Sos Nero d’Avola. Al via un disciplinare per la qualità
L’Istituto regionale della vite e del vino di Sicilia (Irvv) ha messo a punto le linee guida per tutelare la qualità del principe dei vini dell’Isola attraverso un disciplinare di produzione per la certificazione “Nero d’Avola Sicilia Qualità”, basato sull'adesione volontaria dei produttori
Al via un progetto per tutelare il Nero d'Avola, simbolo della nuova enologia siciliana, conosciuto e apprezzato a livello mondiale. L'iniziativa è dell'Istituto Regionale della Vite e del Vino che ha predisposto un disciplinare in cui sono state individuate le linee da seguire per la certificazione 'Nero d'Avola Sicilia Qualità”. Si tratta di un'azione di tutela del Nero d'Avola basata sull'adesione volontaria a un disciplinare di produzione e a una certificazione del prodotto per bloccare la corsa al ribasso, di prezzi e qualità. La certificazione 'Nero d'Avola Sicilia Qualità” (dicitura da riportare in etichetta), la potranno ottenere quei vini le cui operazioni di vinificazione, maturazione e affinamento saranno state fatte nella zona di produzione e l'imbottigliamento nell'intero territorio della Sicilia.

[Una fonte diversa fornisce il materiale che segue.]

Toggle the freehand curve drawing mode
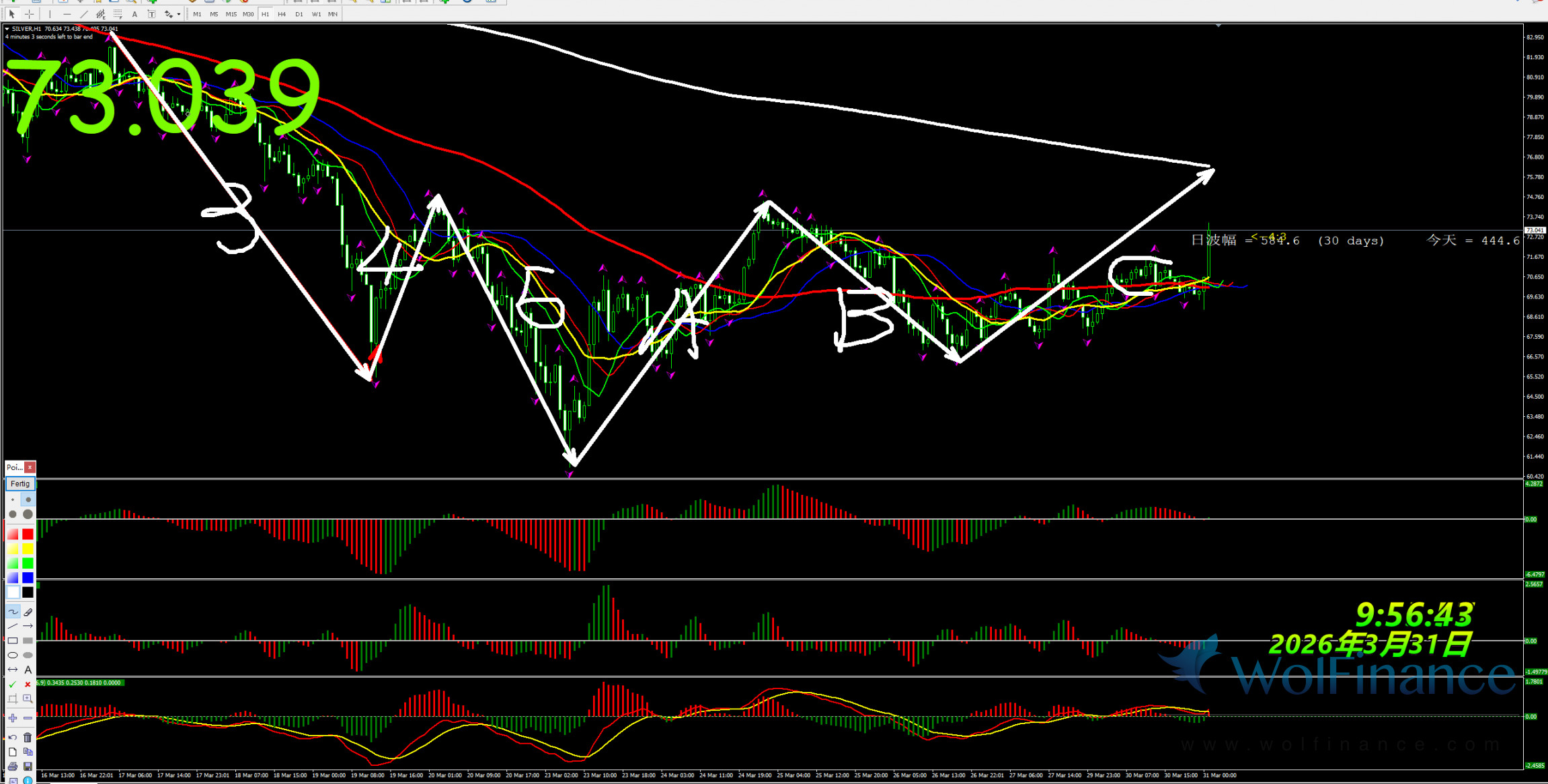Image resolution: width=1548 pixels, height=784 pixels. click(13, 612)
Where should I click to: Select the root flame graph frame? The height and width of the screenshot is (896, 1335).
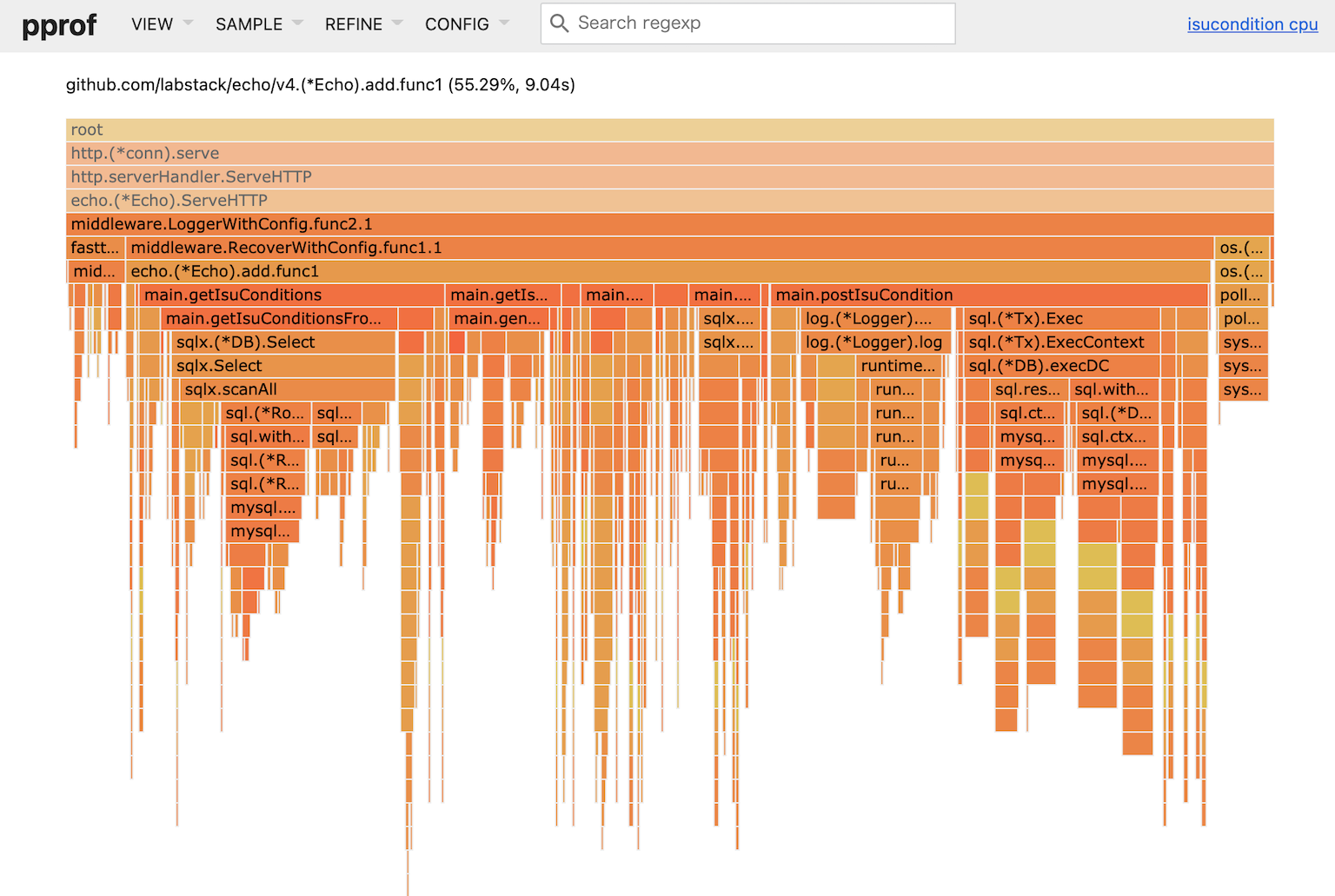coord(669,129)
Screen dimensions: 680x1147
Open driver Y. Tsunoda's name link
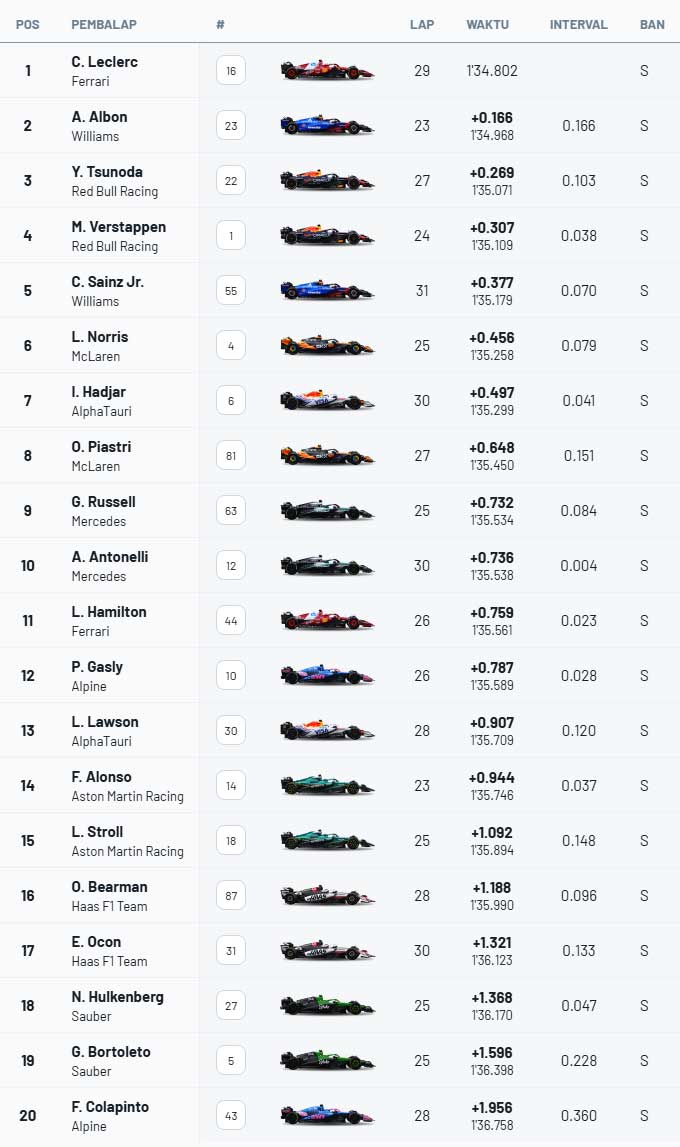pyautogui.click(x=107, y=172)

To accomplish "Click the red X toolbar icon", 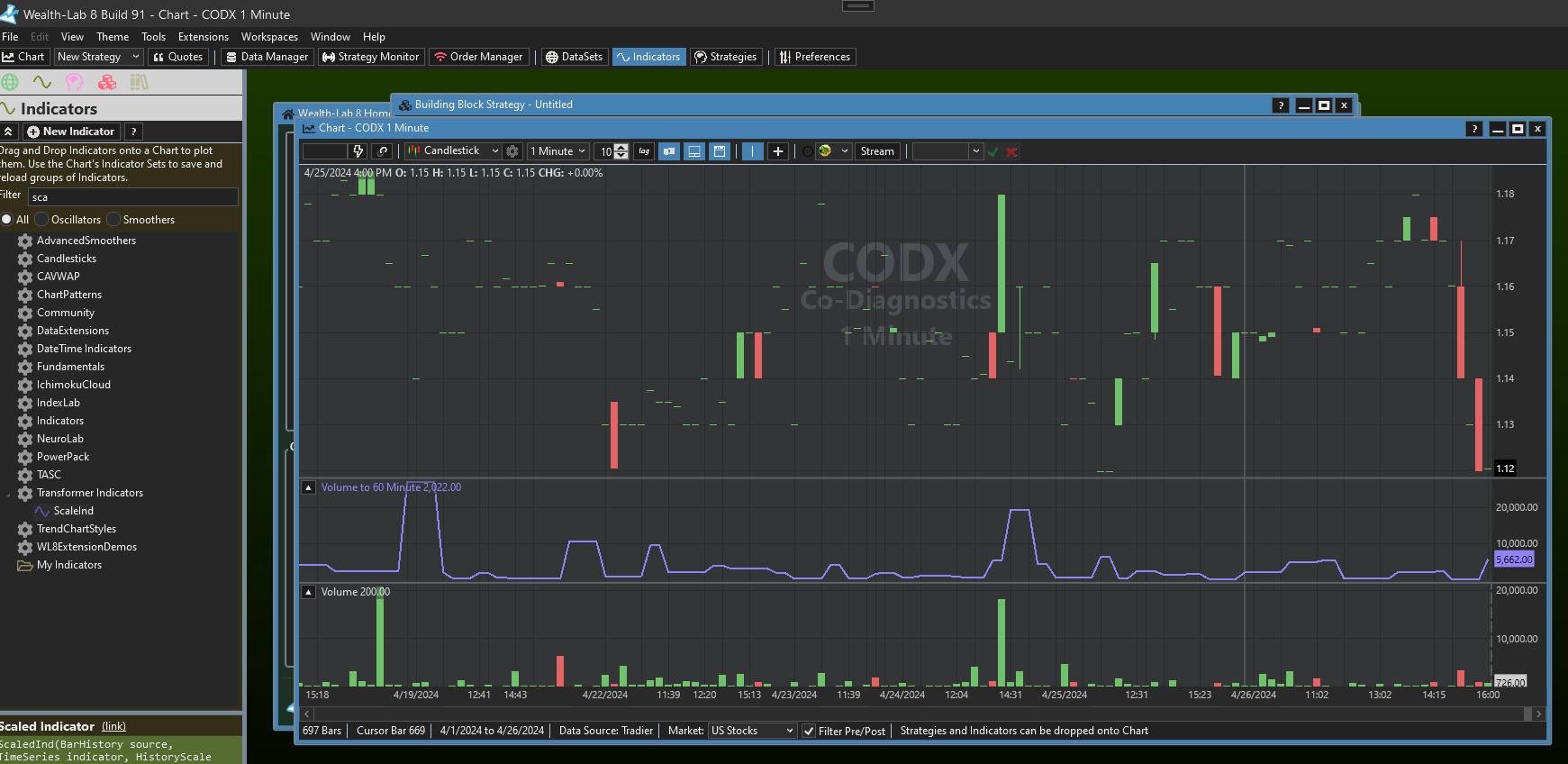I will point(1011,151).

Allo stato attuale non solo il Nero d'Avola è stato possibile imbottigliarlo anche fuori dall'Isola, ma anche trovarlo nei supermarket a pochi centesimi, senza alcuna garanzia sulla qualità. Un'azione di tutela necessaria nei confronti del principe dei vini siciliani, portabandiera del rinascimento enologico dell'Isola. Il vino Nero d'Avola, proviene dall'omonimo vitigno di uve rosse tra i più noti della produzione autoctona siciliana, dal colore rosso rubino tendente al rosso granato con l'invecchiamento; dai caratteristici profumi fruttati e dal sapore morbido. L'Irvv si farà carico di una campagna promozionale del Nero d'Avola di qualità.